Saturday, November 05, 2005

Zermelo Self-Evident

Prof. Shapiro's talk at the Philosophy Club this Wednesday was, as he himself said, mostly about philosophy of mathematics, "but with thirty seconds of political philosophy at the end". The topic was "We hold these truths to be self-evident: But what do we mean by that?" The first line is probably familiar to my American readers (if any), but for the rest - it is a line from the US Constitution. Thus, political philosophy.

The chief aim of his paper, however, was to elucidate the notion of self-evidence in the foundational project of mathematics. In particular, he presented a study of the notion in Frege and Zermelo. The latter of these is without doubt worth brief mentioning.

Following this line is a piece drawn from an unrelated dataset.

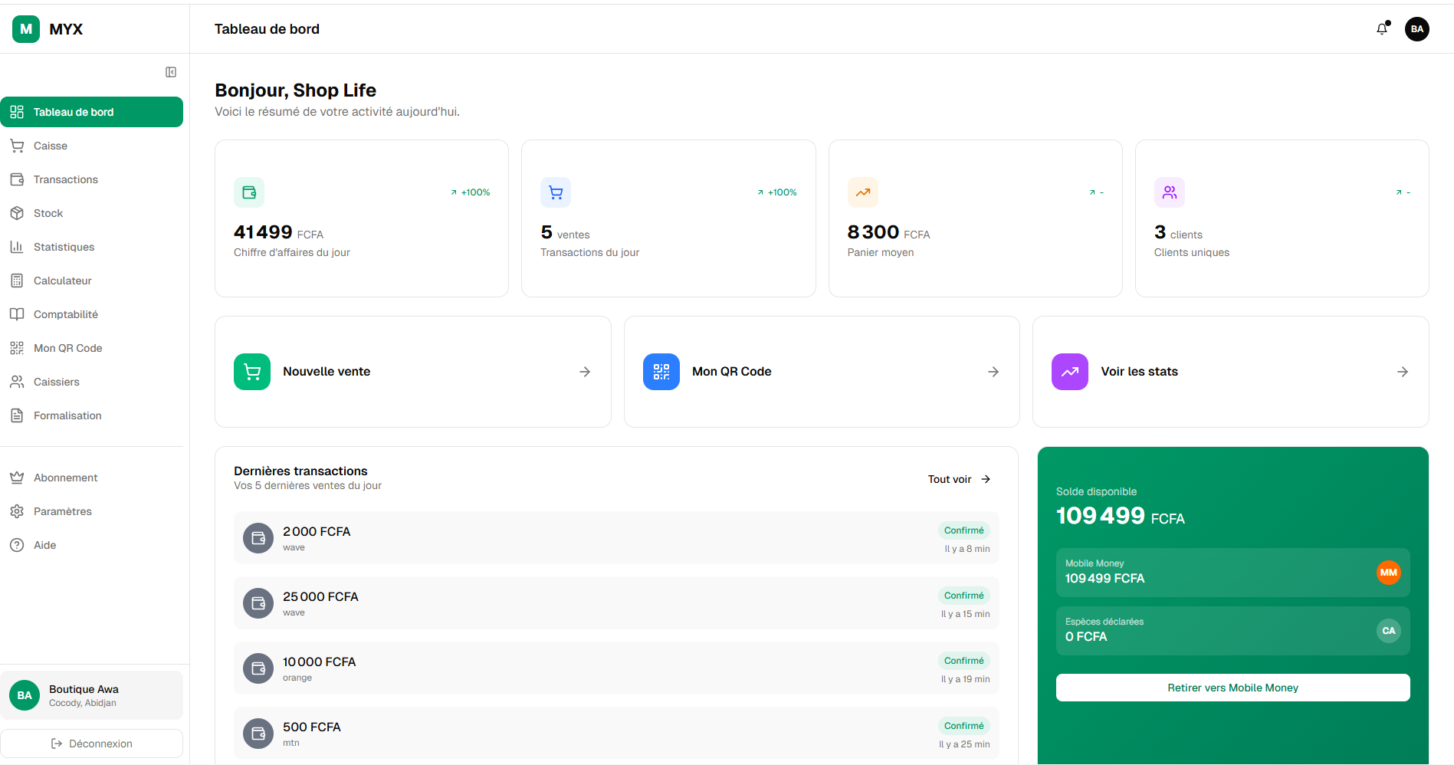Open Caisse in the sidebar
This screenshot has width=1454, height=765.
(x=51, y=146)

On Shapiro's account, if a mathematical proposition p (Zermelo's is discussing the Axiom of choice) is unconsciously applied frequently and widely by professional mathematicians, then it is Zermelo self-evident. The notion that is attributed to Zermelo, was supposed to protect the Axiom of Choice from its many critics, who claimed that it was not selv-evident enough (in a non-Zermelo sense) to be an axiom.

The talk provoked a great deal of questions about the epistemic status of Zermelo self-evidence, whether or not such an empirical finding gives evidential warrant. Of course, examples like the theorem of the excluded middle seems to indicate that it is, at least, controversial to grant any epistemic significance to the notion. Furthermore, some of the commentators (among them Prof. Nolan) seemed unimpressed with the interpretational work on Zermelo (there were some translational issues).

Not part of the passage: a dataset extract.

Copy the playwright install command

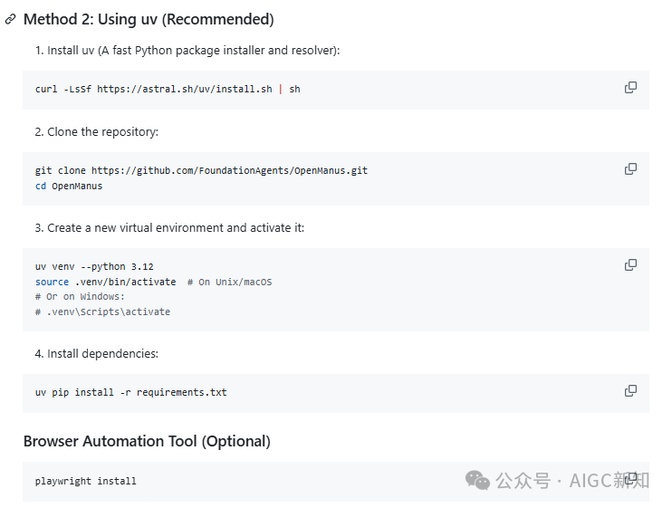pos(630,478)
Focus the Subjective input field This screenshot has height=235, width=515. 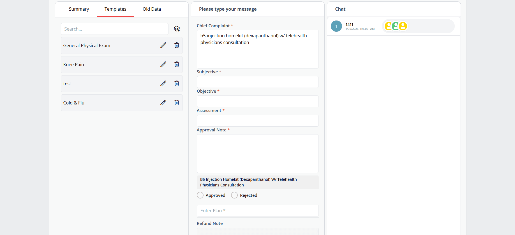(257, 82)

At any rate, it was a stimulating paper, and turned out to be the talk with the largest audience so far this year. Prof. Shapiro's paper is not yet availabe online, but as he has promised to make it available, I will hopefully soon be able to give a link to it.

2 comments:

Andreas said...

It was definitely a good talk. But - of course - I'm still worried about what role apriority plays here. Actually, the worry goes for both Frege and Zermelo. In Frege's case: Are the self-evidently true axioms and self-evidentially truth-preserving rules of inference a priori? And in that case, how can Frege 'define' something to be a priori if it is deducible from a general law - which does not have to be logical?

In Zermelo's case: Is something a priori just because it's implicit in practice. What if we find out that what we've been implicitly using in practice is wrong? Can p be a priori and false at the same time (as opposed to its being a priori that p is false)?

Puzzled...

CCCCppppCCppp said...

"We hold these truths to be self-evident" is from the US Declaration of Independence, not the Constitution.